# Prompt:
Please transcribe the listing below in full, exactly as written, leaving out its pictures.
◇ ◇ ◇ ◇ ◇
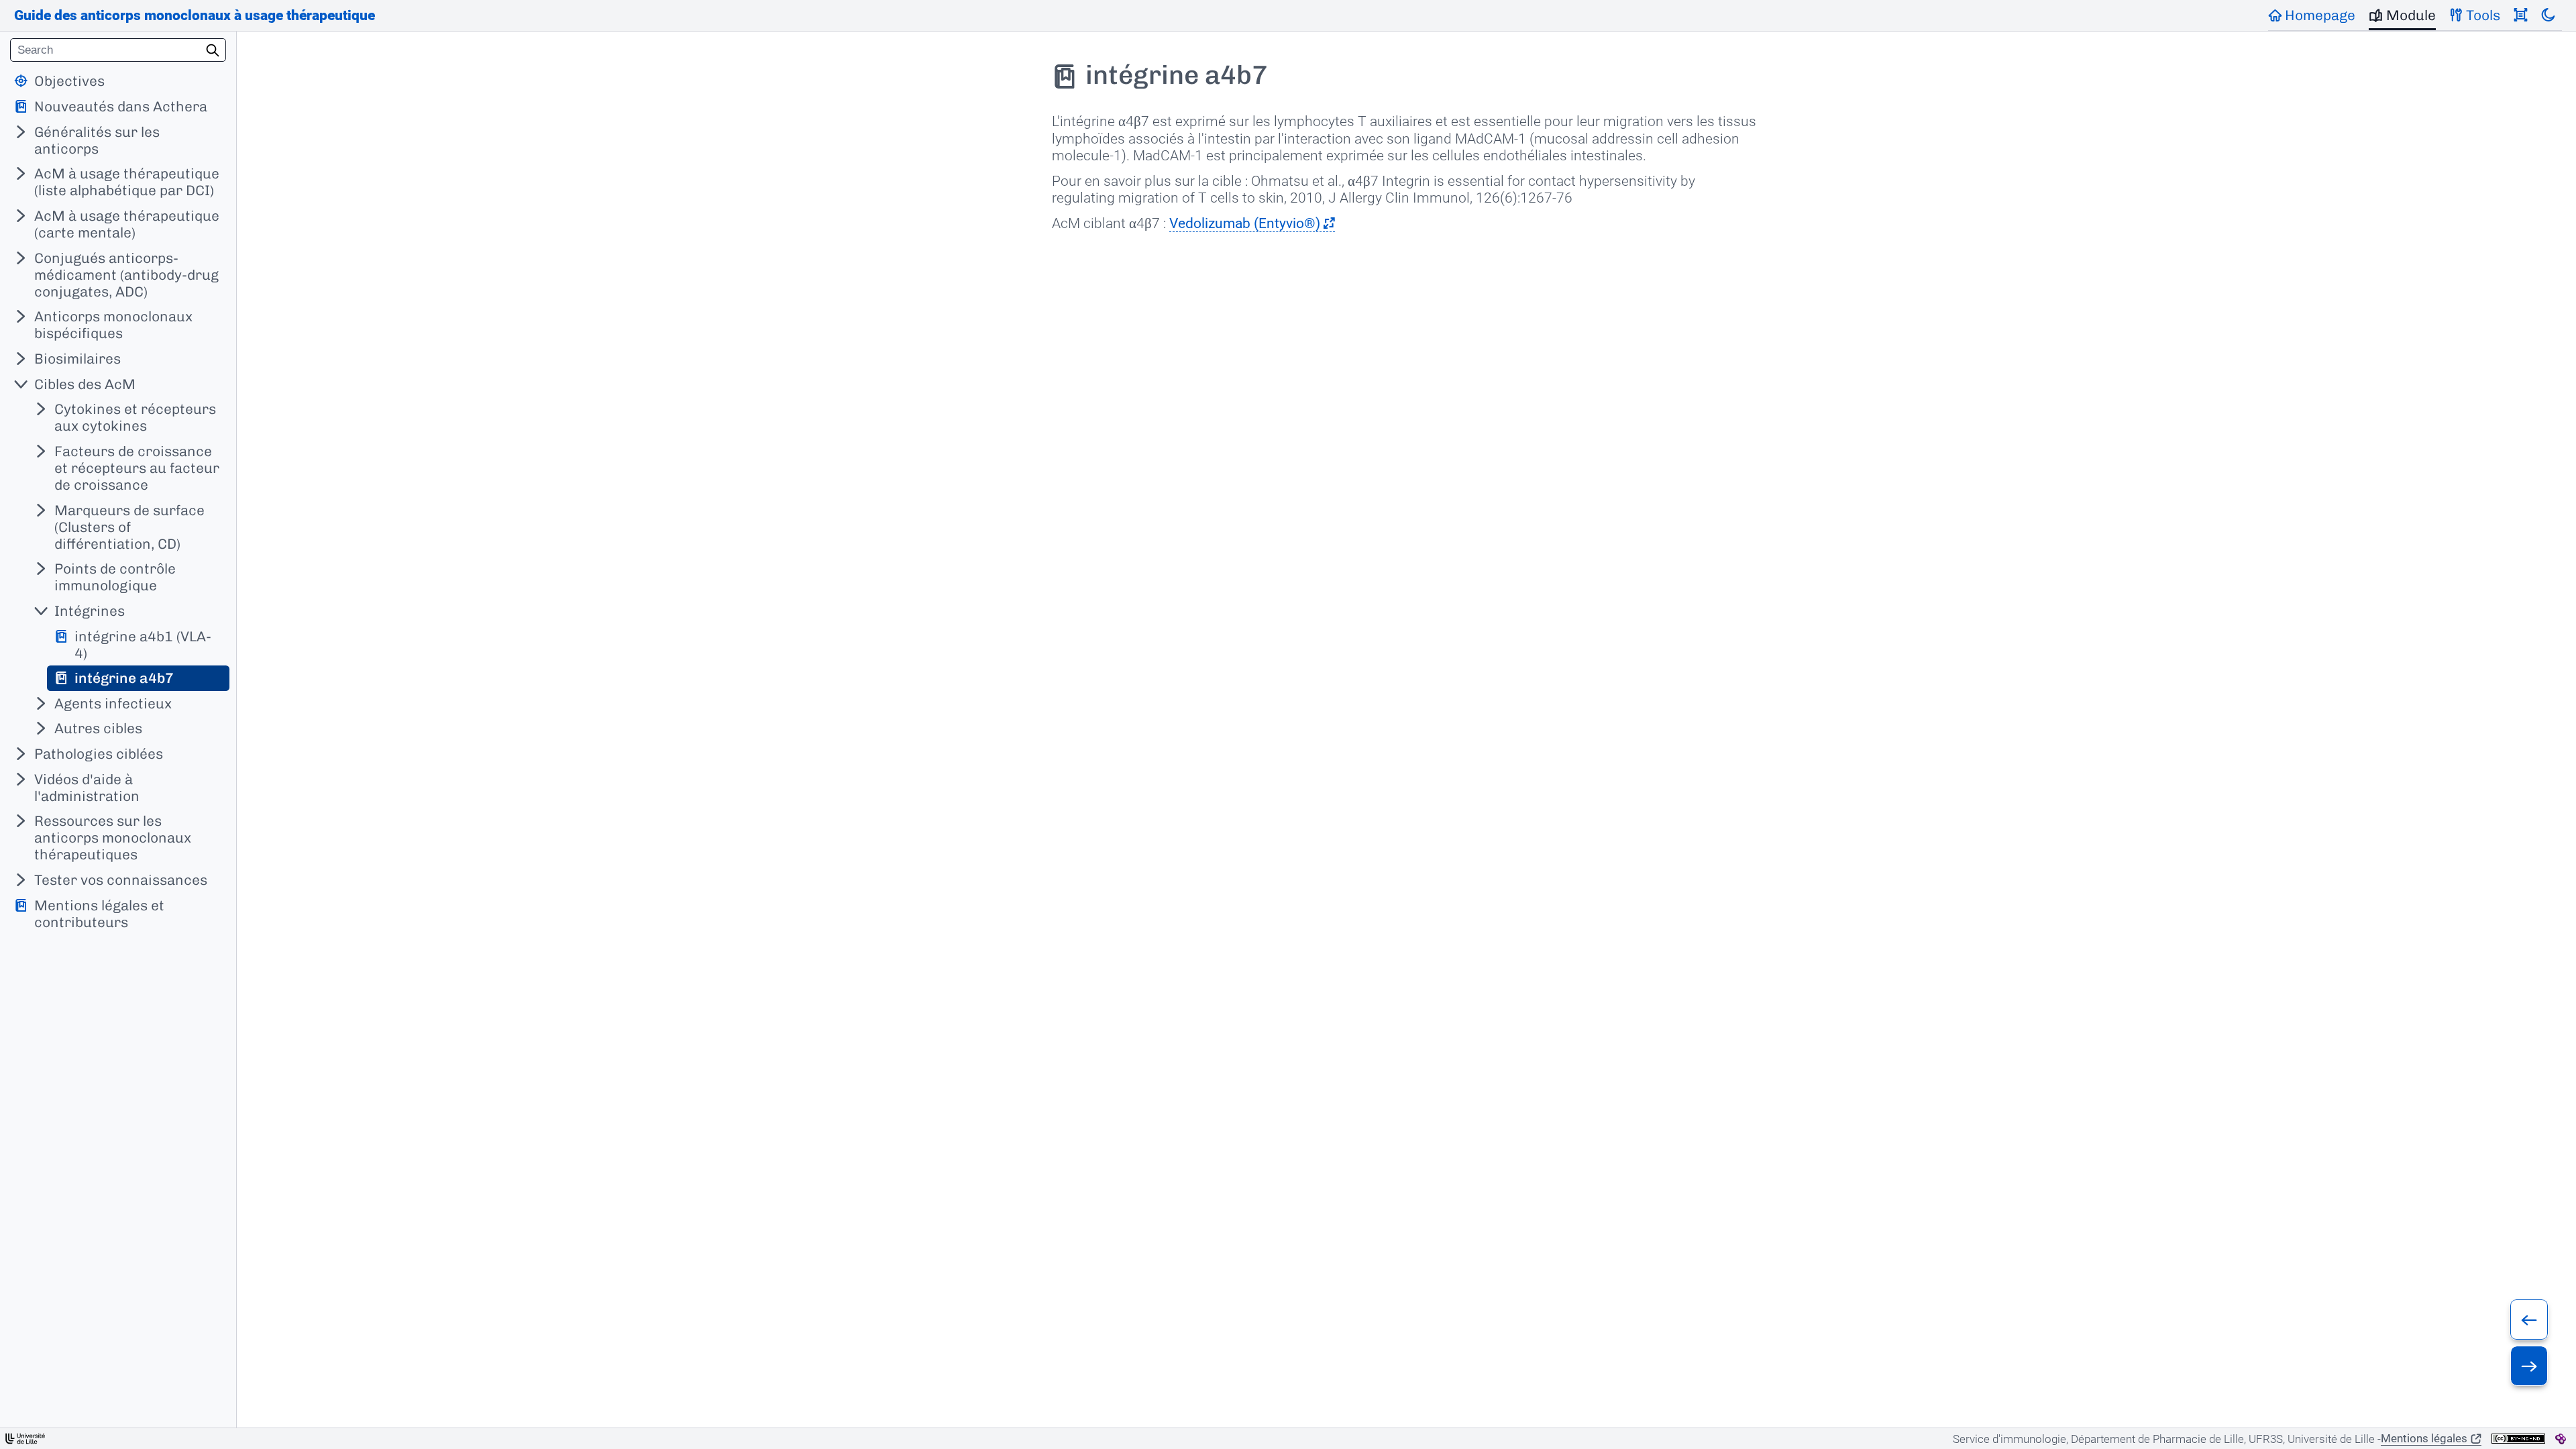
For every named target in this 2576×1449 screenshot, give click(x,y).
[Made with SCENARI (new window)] (2560, 1439)
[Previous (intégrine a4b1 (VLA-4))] (2529, 1319)
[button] (1252, 223)
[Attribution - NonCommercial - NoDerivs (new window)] (2518, 1439)
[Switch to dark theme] (2548, 15)
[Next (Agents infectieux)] (2529, 1365)
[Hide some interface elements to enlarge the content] (2520, 15)
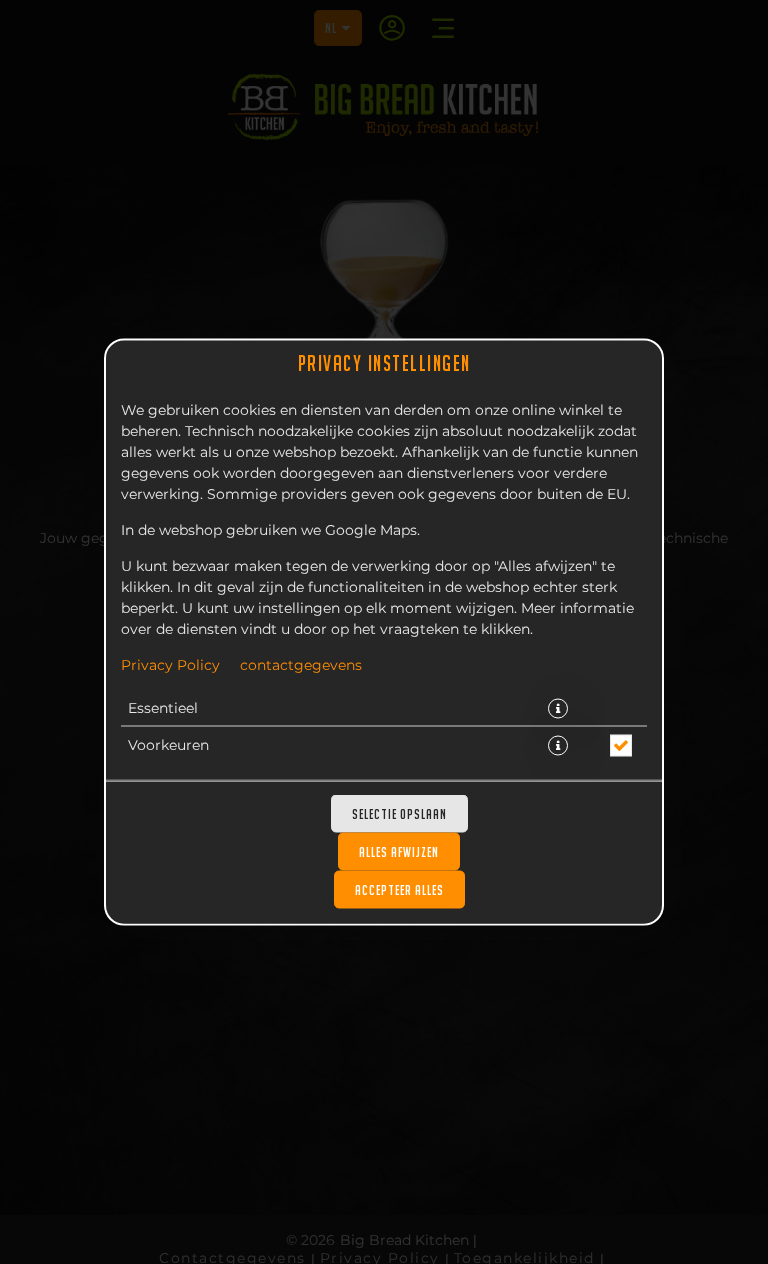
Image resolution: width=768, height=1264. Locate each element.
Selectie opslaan (399, 814)
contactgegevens (301, 666)
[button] (558, 709)
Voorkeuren (168, 746)
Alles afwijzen (399, 852)
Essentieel (163, 709)
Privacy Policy (170, 666)
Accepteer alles (399, 890)
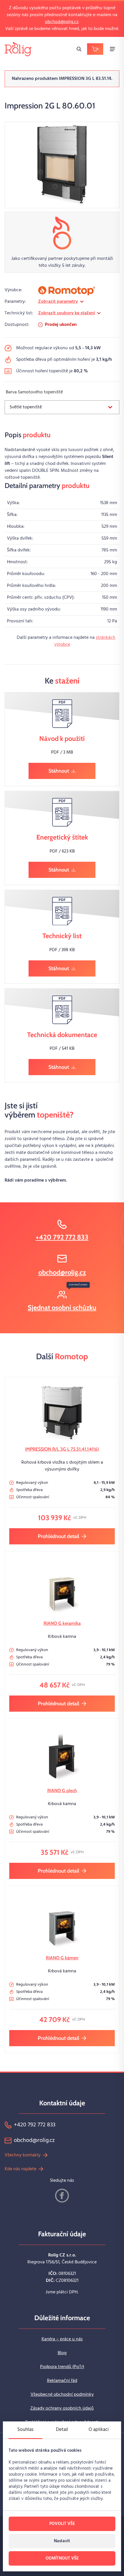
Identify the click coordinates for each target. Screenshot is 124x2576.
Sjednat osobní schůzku (62, 1307)
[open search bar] (79, 49)
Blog (62, 2353)
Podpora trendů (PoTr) (62, 2367)
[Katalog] (95, 49)
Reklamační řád (62, 2381)
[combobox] (62, 407)
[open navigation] (112, 49)
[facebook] (62, 2196)
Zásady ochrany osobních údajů (62, 2408)
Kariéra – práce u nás (62, 2339)
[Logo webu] (18, 49)
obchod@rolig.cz (61, 22)
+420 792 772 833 (62, 1237)
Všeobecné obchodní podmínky (62, 2394)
◇ ◇ ◇ ◇ ◇
# Task output:
For every named target in this 2576×1449 screenshot, give click(x,y).
[Made with SCENARI (new window)] (2560, 1439)
[Previous (intégrine a4b1 (VLA-4))] (2529, 1319)
[button] (1252, 223)
[Attribution - NonCommercial - NoDerivs (new window)] (2518, 1439)
[Switch to dark theme] (2548, 15)
[Next (Agents infectieux)] (2529, 1365)
[Hide some interface elements to enlarge the content] (2520, 15)
Image resolution: width=768, height=1264. Locate each element.
Selectie opslaan (399, 814)
contactgegevens (301, 666)
[button] (558, 709)
Voorkeuren (168, 746)
Alles afwijzen (399, 852)
Essentieel (163, 709)
Privacy Policy (170, 666)
Accepteer alles (399, 890)
Identify the click coordinates for each target. Screenshot is 124x2576.
Sjednat osobní schůzku (62, 1307)
[open search bar] (79, 49)
Blog (62, 2353)
Podpora trendů (PoTr) (62, 2367)
[Katalog] (95, 49)
Reklamační řád (62, 2381)
[combobox] (62, 407)
[open navigation] (112, 49)
[facebook] (62, 2196)
Zásady ochrany osobních údajů (62, 2408)
Kariéra – práce u nás (62, 2339)
[Logo webu] (18, 49)
obchod@rolig.cz (61, 22)
+420 792 772 833 (62, 1237)
Všeobecné obchodní podmínky (62, 2394)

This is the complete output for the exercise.